> _Records shown_
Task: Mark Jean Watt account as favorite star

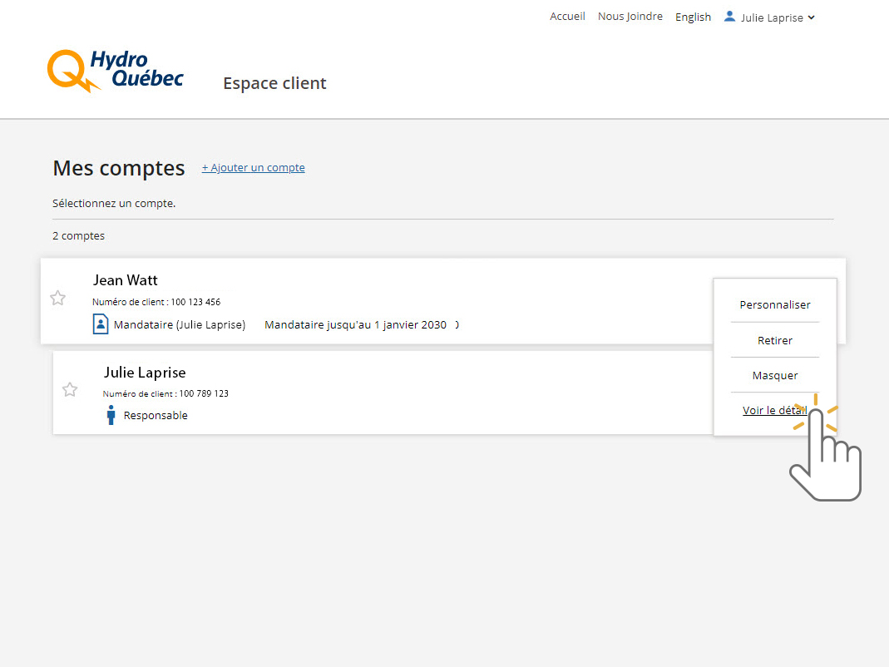Action: (x=57, y=298)
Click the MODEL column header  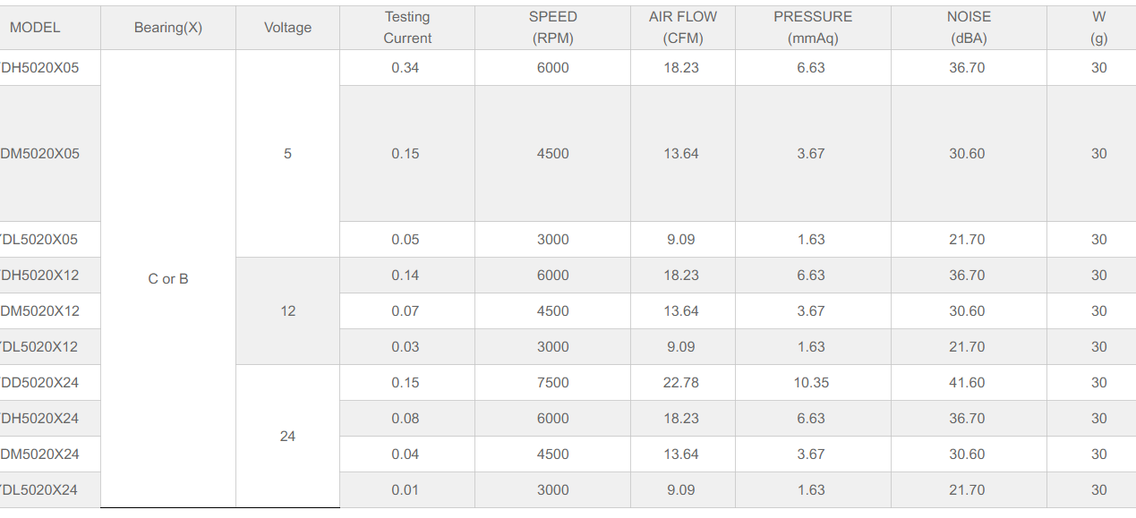(36, 28)
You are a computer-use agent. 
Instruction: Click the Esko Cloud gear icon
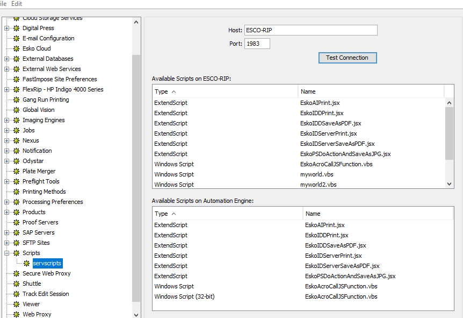[x=17, y=48]
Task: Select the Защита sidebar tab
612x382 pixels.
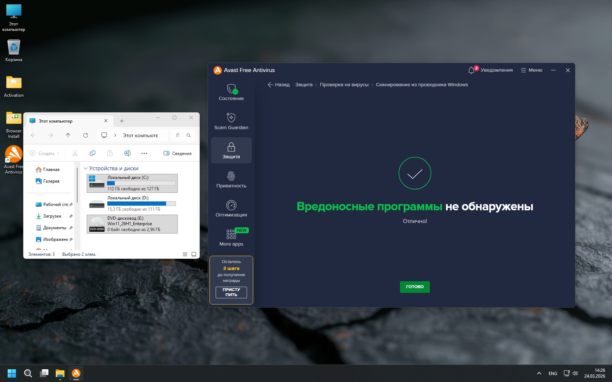Action: pyautogui.click(x=231, y=150)
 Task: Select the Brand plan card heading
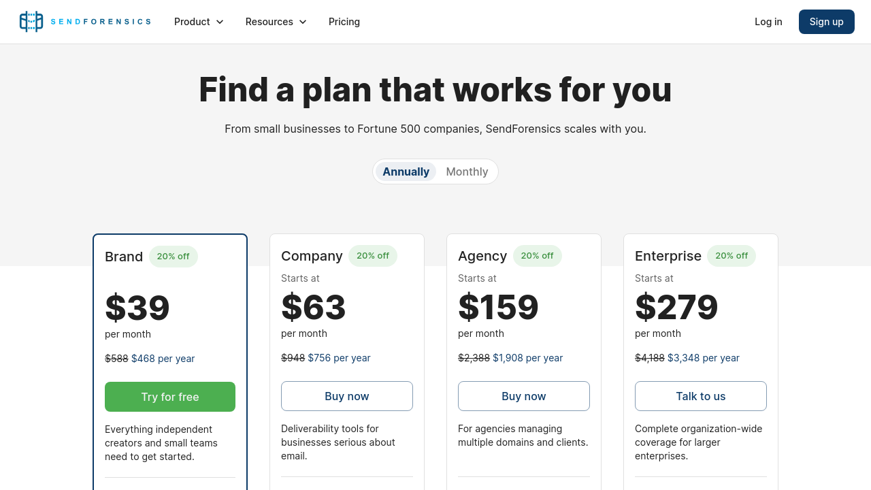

> _Problem_
Report, from the entries above, each line where "Select" is found.

> _Solution for this exercise_
Task: Select the Защита sidebar tab
 Task: Select the Brand plan card heading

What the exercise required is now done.